Les spécialistes peuvent également se baser sur le développement osseux. Dans les 20 premières années de vie, les os longs sont en cours de formation. « Leur taille et leur forme permettent d’évaluer l’âge à la mort », indique Mme Ribot. D’autres indices peuvent également permettre d’estimer l’âge. « Par exemple, la mandibule est en deux parties avant sa soudure à la fin de la 2e année », explique-t-elle.

4e étape : identifier les victimes

Une fois que les corps ont été analysés, les experts peuvent, avec l’accord des communautés autochtones, commencer l’identification des victimes. « On peut reconnaître des ossements humains par les dents ou par ADN », indique la Dre Caroline Tanguay, pathologiste judiciaire au Laboratoire de sciences judiciaires et de médecine légale.
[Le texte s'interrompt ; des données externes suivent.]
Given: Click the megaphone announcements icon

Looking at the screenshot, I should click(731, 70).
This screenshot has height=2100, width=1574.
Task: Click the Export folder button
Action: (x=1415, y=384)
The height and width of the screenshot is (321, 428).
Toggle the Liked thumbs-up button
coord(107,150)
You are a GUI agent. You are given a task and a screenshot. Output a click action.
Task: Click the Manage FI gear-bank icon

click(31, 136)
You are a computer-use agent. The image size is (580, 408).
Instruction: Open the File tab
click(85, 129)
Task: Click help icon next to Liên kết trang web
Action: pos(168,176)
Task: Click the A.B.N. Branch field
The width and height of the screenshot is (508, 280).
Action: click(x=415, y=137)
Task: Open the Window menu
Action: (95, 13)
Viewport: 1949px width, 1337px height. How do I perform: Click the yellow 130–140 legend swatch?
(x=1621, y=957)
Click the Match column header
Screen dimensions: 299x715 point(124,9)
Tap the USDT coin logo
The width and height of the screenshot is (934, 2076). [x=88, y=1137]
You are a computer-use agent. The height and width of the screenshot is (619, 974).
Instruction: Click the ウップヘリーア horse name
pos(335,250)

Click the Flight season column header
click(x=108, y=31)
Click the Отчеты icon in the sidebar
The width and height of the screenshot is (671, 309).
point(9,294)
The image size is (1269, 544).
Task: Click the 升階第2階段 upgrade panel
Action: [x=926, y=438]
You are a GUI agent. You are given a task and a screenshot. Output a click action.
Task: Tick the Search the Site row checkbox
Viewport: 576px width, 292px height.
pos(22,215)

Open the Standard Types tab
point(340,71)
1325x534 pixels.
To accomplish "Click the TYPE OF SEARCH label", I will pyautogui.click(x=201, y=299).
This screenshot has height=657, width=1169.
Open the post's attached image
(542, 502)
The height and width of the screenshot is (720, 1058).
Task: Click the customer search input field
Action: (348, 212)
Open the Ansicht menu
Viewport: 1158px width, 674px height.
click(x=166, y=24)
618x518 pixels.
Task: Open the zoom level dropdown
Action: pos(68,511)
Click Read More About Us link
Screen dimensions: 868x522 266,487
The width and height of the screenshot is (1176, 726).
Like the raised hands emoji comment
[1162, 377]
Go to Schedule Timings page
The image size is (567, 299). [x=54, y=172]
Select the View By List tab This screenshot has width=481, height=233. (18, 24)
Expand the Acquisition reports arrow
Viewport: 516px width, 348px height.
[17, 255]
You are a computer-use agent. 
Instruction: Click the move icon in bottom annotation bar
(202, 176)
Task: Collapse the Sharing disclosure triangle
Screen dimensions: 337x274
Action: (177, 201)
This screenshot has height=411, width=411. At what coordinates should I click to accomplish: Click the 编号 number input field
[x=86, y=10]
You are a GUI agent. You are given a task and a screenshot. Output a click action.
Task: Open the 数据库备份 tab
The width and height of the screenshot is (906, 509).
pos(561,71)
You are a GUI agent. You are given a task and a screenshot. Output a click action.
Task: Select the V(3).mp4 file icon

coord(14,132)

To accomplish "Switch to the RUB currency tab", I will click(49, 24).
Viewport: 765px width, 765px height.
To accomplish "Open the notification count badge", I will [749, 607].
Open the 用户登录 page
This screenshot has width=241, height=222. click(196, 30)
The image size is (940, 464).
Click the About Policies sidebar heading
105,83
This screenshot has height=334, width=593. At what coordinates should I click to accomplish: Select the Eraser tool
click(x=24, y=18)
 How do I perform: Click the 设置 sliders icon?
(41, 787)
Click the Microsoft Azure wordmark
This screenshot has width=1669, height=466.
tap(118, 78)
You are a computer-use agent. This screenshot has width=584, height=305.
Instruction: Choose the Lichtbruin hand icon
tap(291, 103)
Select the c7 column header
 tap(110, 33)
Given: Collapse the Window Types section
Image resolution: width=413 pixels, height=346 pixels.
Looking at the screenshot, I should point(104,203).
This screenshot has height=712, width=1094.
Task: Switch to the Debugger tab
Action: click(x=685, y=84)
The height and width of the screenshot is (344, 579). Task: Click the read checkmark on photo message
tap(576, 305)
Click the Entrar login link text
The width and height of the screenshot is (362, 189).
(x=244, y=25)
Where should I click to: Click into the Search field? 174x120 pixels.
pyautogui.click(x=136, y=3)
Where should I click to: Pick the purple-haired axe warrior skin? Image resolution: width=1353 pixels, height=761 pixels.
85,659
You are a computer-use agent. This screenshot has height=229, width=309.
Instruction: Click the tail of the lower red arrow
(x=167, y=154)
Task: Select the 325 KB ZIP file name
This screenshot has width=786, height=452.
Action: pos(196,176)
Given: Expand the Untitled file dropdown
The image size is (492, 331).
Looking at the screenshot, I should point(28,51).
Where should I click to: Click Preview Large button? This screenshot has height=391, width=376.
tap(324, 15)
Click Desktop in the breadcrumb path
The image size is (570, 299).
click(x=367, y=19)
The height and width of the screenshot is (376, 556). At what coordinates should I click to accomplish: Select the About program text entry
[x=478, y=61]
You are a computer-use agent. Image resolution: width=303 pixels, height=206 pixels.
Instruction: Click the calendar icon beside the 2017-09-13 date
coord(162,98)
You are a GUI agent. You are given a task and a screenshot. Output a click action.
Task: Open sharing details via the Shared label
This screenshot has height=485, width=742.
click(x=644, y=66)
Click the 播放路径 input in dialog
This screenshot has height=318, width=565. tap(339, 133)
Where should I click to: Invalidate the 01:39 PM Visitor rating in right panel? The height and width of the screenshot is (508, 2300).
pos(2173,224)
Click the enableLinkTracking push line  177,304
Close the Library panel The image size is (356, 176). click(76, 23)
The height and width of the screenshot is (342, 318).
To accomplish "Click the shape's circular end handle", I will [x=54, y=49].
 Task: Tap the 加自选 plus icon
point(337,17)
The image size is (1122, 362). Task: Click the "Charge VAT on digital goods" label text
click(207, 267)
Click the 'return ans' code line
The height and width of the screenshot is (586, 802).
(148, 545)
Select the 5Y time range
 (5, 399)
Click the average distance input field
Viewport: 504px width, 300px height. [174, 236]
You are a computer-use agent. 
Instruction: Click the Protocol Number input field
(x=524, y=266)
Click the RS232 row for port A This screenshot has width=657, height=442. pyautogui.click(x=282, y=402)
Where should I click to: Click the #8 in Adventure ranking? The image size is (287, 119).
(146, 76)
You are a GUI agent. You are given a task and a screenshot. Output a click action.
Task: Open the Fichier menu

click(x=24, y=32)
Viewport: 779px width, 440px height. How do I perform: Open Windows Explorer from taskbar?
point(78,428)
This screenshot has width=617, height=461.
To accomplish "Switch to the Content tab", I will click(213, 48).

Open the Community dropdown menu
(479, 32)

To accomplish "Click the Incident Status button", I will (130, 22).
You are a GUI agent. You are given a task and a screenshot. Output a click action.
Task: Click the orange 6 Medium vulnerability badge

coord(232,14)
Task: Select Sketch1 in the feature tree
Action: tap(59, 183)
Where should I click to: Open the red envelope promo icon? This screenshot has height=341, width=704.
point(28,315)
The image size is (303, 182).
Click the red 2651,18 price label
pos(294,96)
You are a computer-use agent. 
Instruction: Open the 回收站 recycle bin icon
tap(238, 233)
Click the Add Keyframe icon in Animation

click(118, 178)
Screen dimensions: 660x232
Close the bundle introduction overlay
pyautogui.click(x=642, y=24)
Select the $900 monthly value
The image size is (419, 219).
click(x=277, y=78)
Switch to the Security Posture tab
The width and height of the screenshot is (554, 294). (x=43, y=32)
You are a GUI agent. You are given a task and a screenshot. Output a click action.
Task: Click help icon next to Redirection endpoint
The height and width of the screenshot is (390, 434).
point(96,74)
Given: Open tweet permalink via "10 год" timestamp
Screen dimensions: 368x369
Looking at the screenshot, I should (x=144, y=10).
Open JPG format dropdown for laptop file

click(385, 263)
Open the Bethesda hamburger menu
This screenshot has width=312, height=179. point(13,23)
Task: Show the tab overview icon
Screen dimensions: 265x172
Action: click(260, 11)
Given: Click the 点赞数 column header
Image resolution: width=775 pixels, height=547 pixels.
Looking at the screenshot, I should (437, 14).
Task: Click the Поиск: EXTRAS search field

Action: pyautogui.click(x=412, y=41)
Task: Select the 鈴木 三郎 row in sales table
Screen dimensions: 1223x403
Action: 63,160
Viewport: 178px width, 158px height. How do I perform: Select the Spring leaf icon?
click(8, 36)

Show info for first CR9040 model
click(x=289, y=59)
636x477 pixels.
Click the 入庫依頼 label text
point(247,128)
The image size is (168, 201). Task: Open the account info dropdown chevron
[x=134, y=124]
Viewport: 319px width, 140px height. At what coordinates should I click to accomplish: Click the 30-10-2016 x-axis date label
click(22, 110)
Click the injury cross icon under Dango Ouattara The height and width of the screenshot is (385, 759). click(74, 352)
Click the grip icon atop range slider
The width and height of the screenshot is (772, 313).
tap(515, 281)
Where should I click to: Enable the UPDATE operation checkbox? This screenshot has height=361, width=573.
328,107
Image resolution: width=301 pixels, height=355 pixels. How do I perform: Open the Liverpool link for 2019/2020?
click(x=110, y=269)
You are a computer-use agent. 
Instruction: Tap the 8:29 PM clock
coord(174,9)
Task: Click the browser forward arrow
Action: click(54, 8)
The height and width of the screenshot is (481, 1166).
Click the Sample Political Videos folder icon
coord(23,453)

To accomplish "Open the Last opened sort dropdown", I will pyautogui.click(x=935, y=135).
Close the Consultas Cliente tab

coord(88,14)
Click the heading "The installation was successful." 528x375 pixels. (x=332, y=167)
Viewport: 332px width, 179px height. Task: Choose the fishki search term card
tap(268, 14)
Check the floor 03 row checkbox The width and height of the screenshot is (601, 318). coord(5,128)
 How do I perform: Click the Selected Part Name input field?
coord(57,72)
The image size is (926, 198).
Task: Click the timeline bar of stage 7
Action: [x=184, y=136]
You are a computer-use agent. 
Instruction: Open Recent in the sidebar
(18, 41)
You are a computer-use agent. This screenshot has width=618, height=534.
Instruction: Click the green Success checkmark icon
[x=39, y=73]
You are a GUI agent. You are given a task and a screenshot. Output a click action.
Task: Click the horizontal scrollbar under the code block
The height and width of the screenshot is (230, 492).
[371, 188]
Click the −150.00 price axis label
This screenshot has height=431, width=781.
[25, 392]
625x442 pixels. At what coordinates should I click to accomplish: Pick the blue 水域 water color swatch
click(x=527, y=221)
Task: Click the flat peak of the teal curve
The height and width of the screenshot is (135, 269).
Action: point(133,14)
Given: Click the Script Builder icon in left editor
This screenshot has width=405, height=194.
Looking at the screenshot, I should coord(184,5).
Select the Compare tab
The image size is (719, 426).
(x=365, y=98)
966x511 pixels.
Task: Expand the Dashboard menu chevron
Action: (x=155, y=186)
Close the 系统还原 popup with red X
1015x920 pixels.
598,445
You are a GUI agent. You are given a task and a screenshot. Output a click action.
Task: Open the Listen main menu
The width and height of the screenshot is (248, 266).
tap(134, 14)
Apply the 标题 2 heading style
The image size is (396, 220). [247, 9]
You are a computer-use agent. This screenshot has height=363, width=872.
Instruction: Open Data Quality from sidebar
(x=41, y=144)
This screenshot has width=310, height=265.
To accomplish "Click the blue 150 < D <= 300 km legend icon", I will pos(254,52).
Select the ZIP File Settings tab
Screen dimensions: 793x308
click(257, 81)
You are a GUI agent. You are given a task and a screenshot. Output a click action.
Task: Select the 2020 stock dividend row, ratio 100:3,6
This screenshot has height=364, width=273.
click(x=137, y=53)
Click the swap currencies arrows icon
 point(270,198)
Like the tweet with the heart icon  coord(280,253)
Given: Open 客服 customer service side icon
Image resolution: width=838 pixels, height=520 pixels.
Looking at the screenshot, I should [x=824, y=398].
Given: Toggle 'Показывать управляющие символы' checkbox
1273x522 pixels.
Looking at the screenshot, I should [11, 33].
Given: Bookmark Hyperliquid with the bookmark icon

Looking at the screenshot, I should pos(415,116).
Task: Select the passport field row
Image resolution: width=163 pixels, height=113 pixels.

Pour y arriver, un odontologiste judiciaire peut comparer les radiographies dentaires faites sur le corps inconnu à des chartes établies avant la mort des victimes. Il faut toutefois une identité présumée pour obtenir les chartes dentaires du dentiste traitant.

Pour la comparaison d’ADN, il faut comparer des échantillons. « Dans le cas d’enfants morts depuis tout ce temps, les chartes dentaires sont probablement inexistantes… L’identification se fera probablement en comparant l’ADN du corps à celui de la famille selon l’identité présumée », explique la Dre Tanguay.

Patience et respect

Un tel projet ne peut pas être entrepris rapidement. Il exigera beaucoup de planification, de soins et d’attention pour s’assurer que tout est fait avec respect, affirme Mme Weston.

Des travaux d’une telle ampleur peuvent prendre des mois, voire des années, estime à son tour Mme Ribot. Une commission d’experts indépendants devra d’abord être mise en place pour évaluer une panoplie de techniques, estime-t-elle.

À chaque étape du processus, l’aval des peuples concernés et de leurs protocoles culturels sera essentiel. « Il est primordial que les communautés des Premières Nations, des Inuits et des Métis aient le contrôle et soient au cœur de chaque décision prise. Tout doit être fait sous la direction et avec le consentement de la communauté », affirme Mme Weston, de l’Université de la Colombie-Britannique.

La Dre Williams souligne que les protocoles culturels sont différents d’une nation à l’autre. « Les souhaits des familles et des nations doivent être respectés, et une communication claire sur ce qui peut être fait doit avoir lieu pendant tout le processus », ajoute la médecin légiste.

Aide et soutien

Une ligne d’écoute téléphonique bilingue est accessible jour et nuit pour les anciens des pensionnats autochtones et les personnes touchées par les pensionnats, au 1 866 925-4419.

La Ligne d’écoute d’espoir pour le mieux-être apporte une aide immédiate à tous les peuples autochtones au Canada. Elle est accessible 24 heures sur 24 au 1 855 242-3310 ou par clavardage.

Les services sont offerts en anglais et en français. De l’aide est également offerte sur demande en cri, en ojibwé ou en inuktitut.